In linea di principio tutti gli atti esecutivi sono impugnabili con l'opposizione agli atti esecutivi ex art. 617 c.p.c., tranne che si tratti di provvedimenti aventi contenuto meramente preparatorio e non pregiudizievoli per la parte.
Questa Corte ha in più occasioni affermato che il processo esecutivo per espropriazione forzata non è costruito come una sequenza continua di atti ordinati ad un unico provvedimento finale, ma come una successione di subprocedimenti, cioè serie autonome di atti ordinati a distinti provvedimenti successivi (v. per es. Cass. S.U. 27 ottobre 1995, n. 11178). Si è poi ulteriormente precisato che, della serie di atti, l'ultimo, quello che chiude e completa la fase, è l'atto esecutivo vero e proprio, rispetto al quale gli atti precedenti hanno natura e funzione di atti preliminari o preparatori e che avuto riguardo a tale natura, l'opposizione agli atti esecutivi con la quale si faccia valere l'invalidità di un atto preliminare, può essere proposta soltanto contro l'atto conclusivo della fase (v. per es. Cass. 19 agosto 1971, n. 2566; Cass. 24 luglio 1971, n. 2459; Cass. 14 giugno 1972, n. 1887). Ciò premesso, il provvedimento di nomina del consulente per la determinazione del valore del bene pignorato al fine di poter provvedere in ordine all'istanza di riduzione del pignoramento è atto preparatorio non impugnabile con l'opposizione agli atti esecutivi, restando impugnabile l'ordinanza del giudice dell'esecuzione che accolga o rigetti l'istanza di riduzione. È ovvio poi che l'atto preparatorio consistente nella nomina di uno stimatore per la determinazione del valore dei beni pignorati onde provvedere sull'istanza di riduzione non determina in sè alcun pregiudizio per il debitore.
Ciò premesso, non rileva il vizio di omessa pronunzia denunziato dal ricorrente. L'omessa pronunzia infatti può essere prospettata unicamente con riguardo alla mancanza di una decisione in ordine ad una domanda che, ritualmente proposta, richiede una pronunzia di accoglimento o di rigetto (Cass. 13 luglio 2001, n. 9545; Cass. 29 marzo 1995, n. 3693).
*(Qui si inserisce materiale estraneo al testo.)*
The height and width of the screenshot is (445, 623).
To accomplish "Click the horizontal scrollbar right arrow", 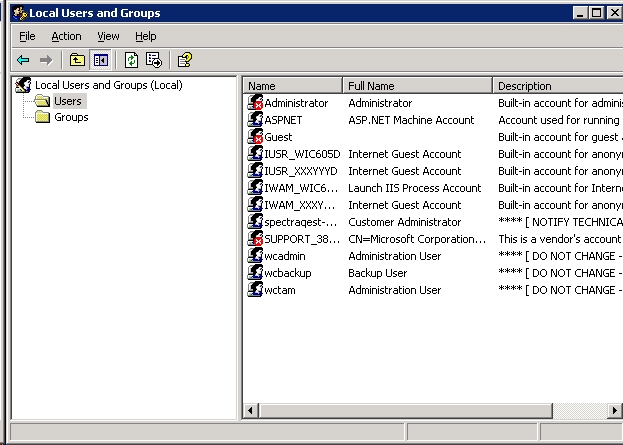I will point(614,411).
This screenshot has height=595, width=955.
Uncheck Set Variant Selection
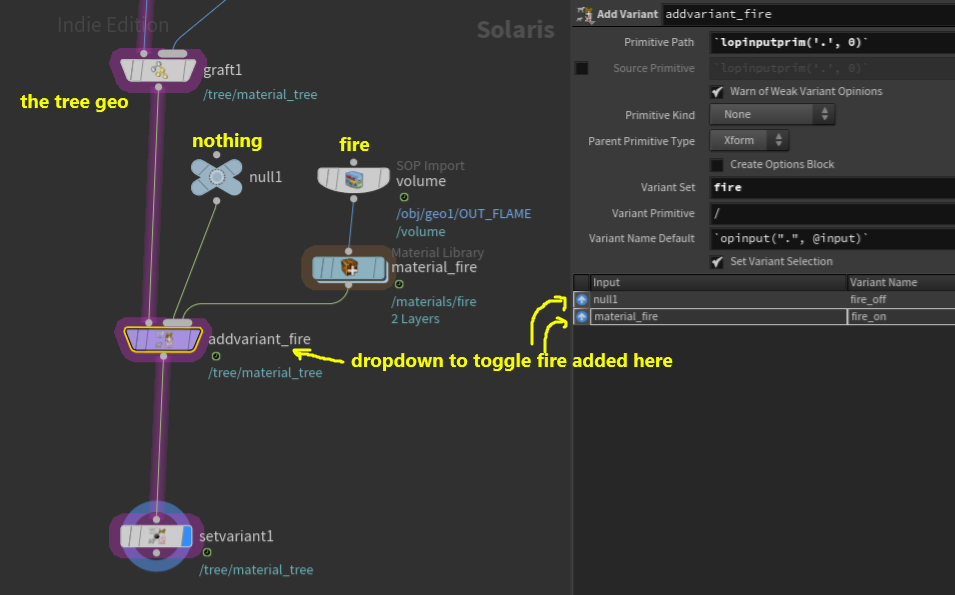717,262
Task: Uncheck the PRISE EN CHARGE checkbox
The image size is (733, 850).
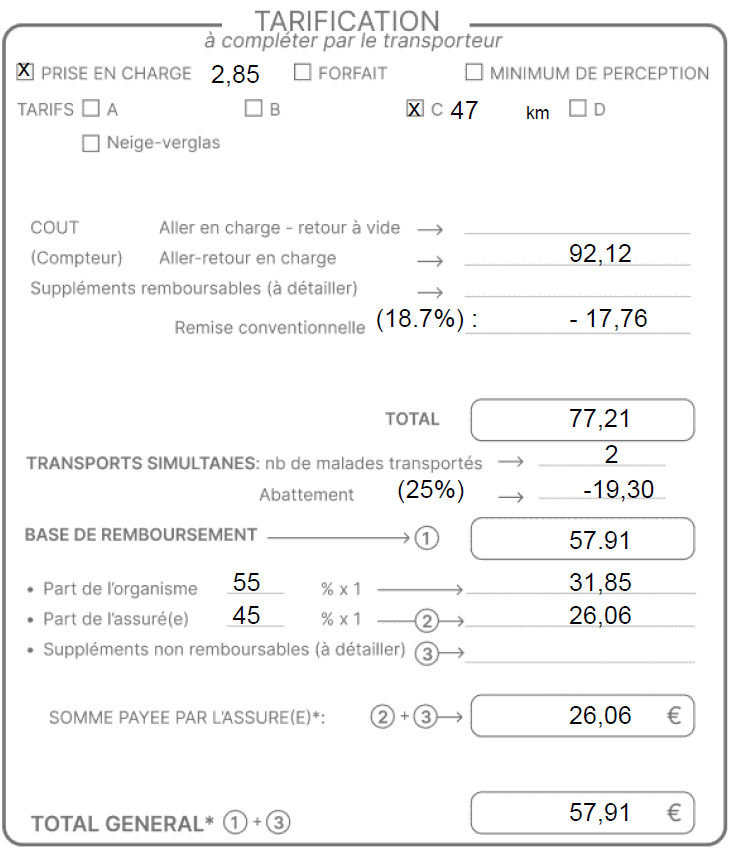Action: [x=25, y=72]
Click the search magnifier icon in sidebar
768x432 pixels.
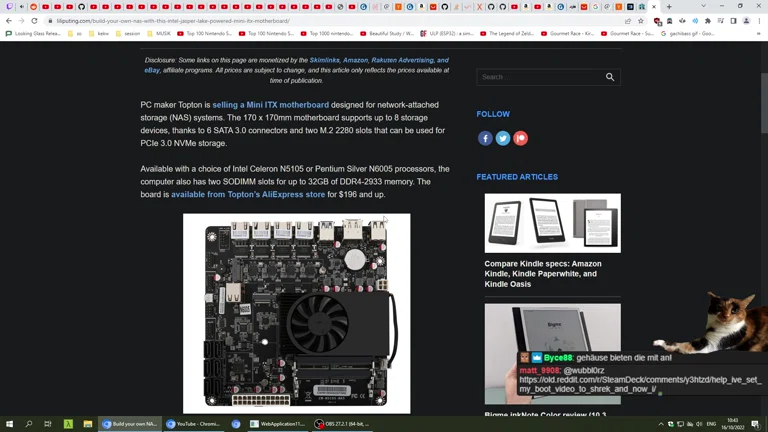pyautogui.click(x=609, y=77)
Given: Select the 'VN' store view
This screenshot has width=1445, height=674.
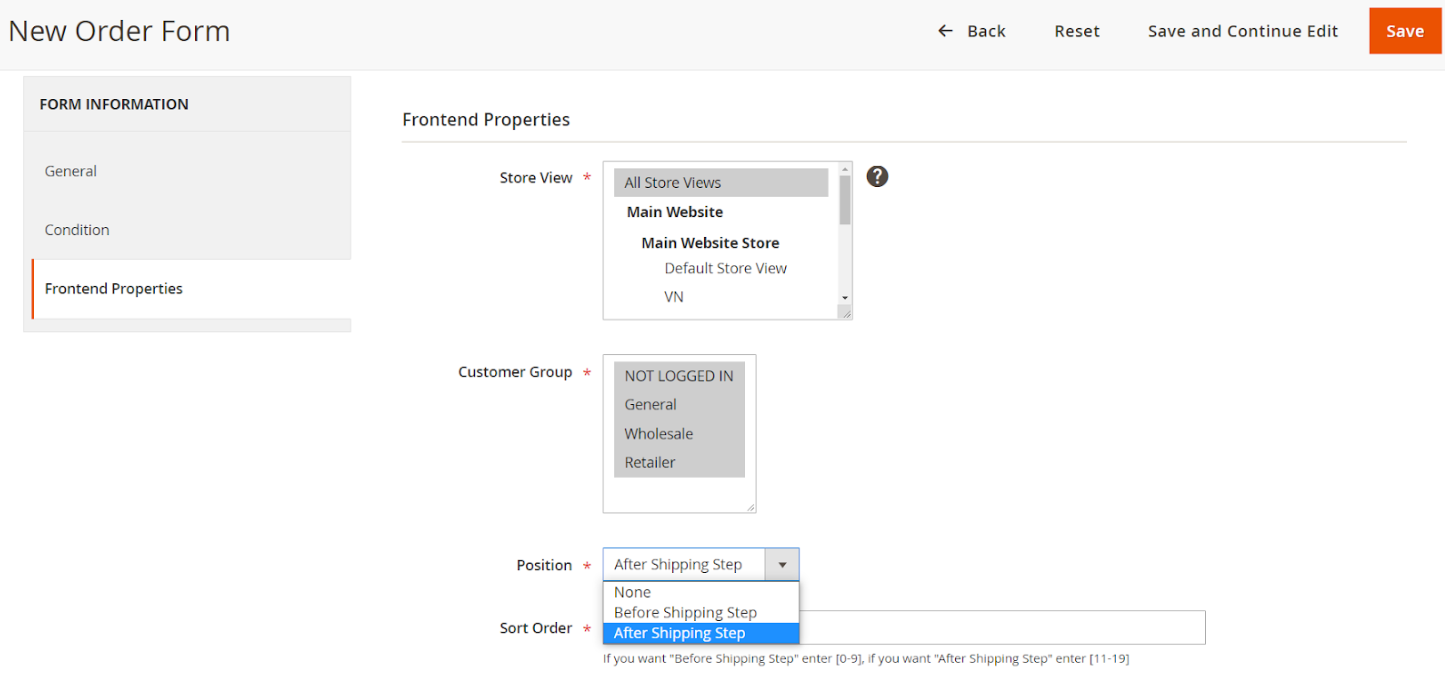Looking at the screenshot, I should pos(674,297).
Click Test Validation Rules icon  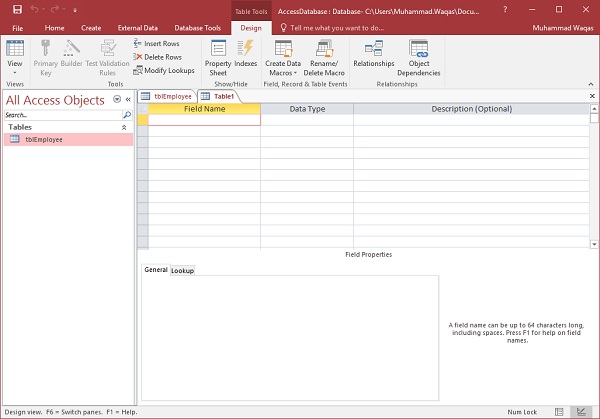coord(106,55)
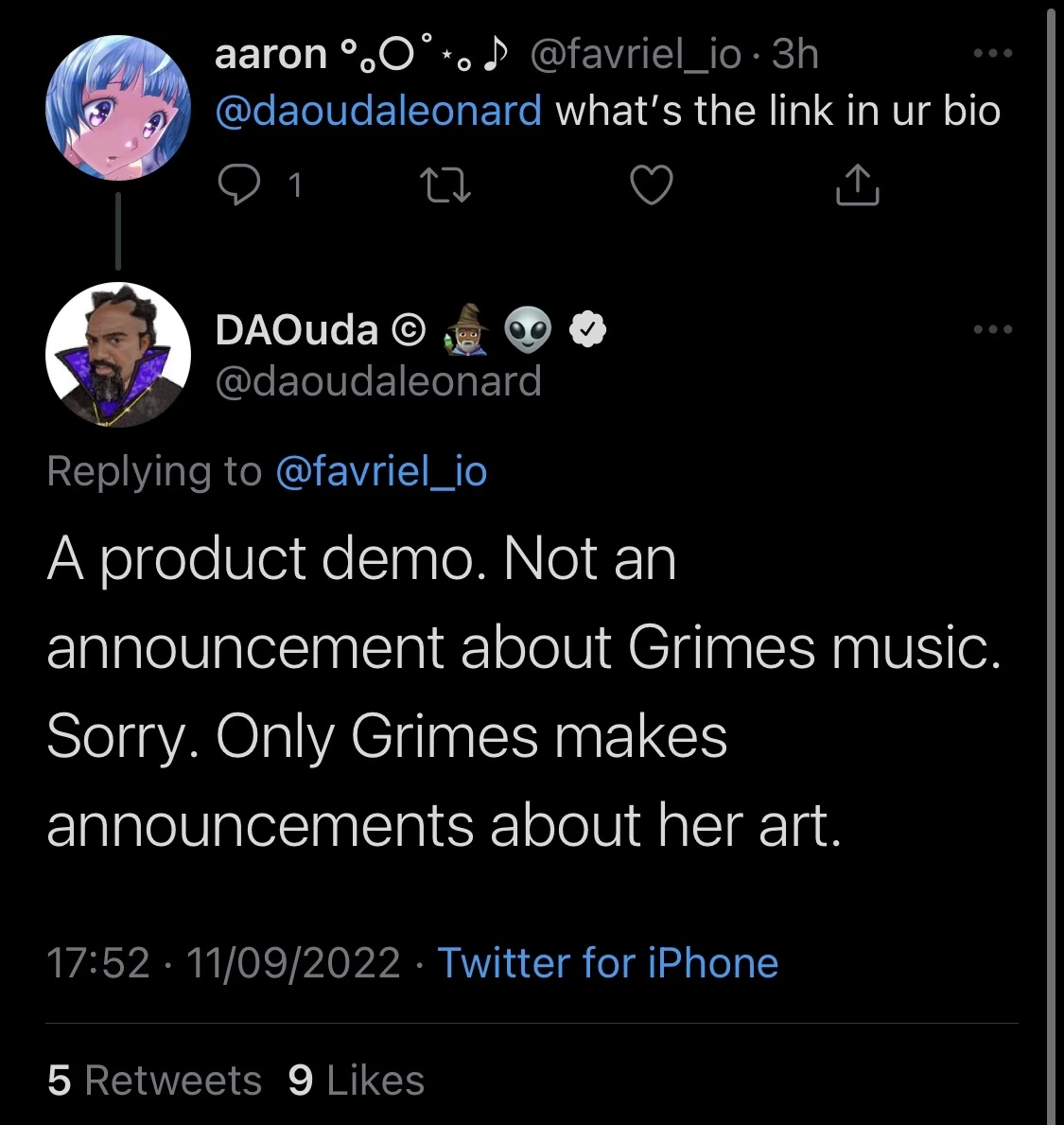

Se la domanda non poteva essere proposta - nel caso di specie: per non essere impugnabile l'atto con l'opposizione agli atti esecutivi, in quanto atto meramente preparatorio - il giudice non aveva il potere di pronunziare sul merito della stessa. Si è dunque fuori dall'ambito dell'omessa pronunzia ove il giudice non abbia pronunziato su una domanda in luogo di dichiararla inammissibile (Cass. 22 febbraio 1995, n. 1945). Per quanto detto il ricorso dev'essere rigettato. Le spese, liquidate come in dispositivo in favore della Banca Popolare di NE S.p.a. seguono la soccombenza. Non si fa luogo a pronunzia sulle spese nei confronti dell'intimata Banca Nazionale del Lavoro S.p.a. che non ha svolto difese.
P.Q.M.
La Corte Rigetta il ricorso;
condanna il ricorrente al pagamento delle spese processuali nei confronti della Banca Popolare di NE S.p.a., che liquida in euro 89,00 per spese e in euro 900,00 (novecento/00) per onorari.
Così deciso in Roma, il 4 ottobre 2002.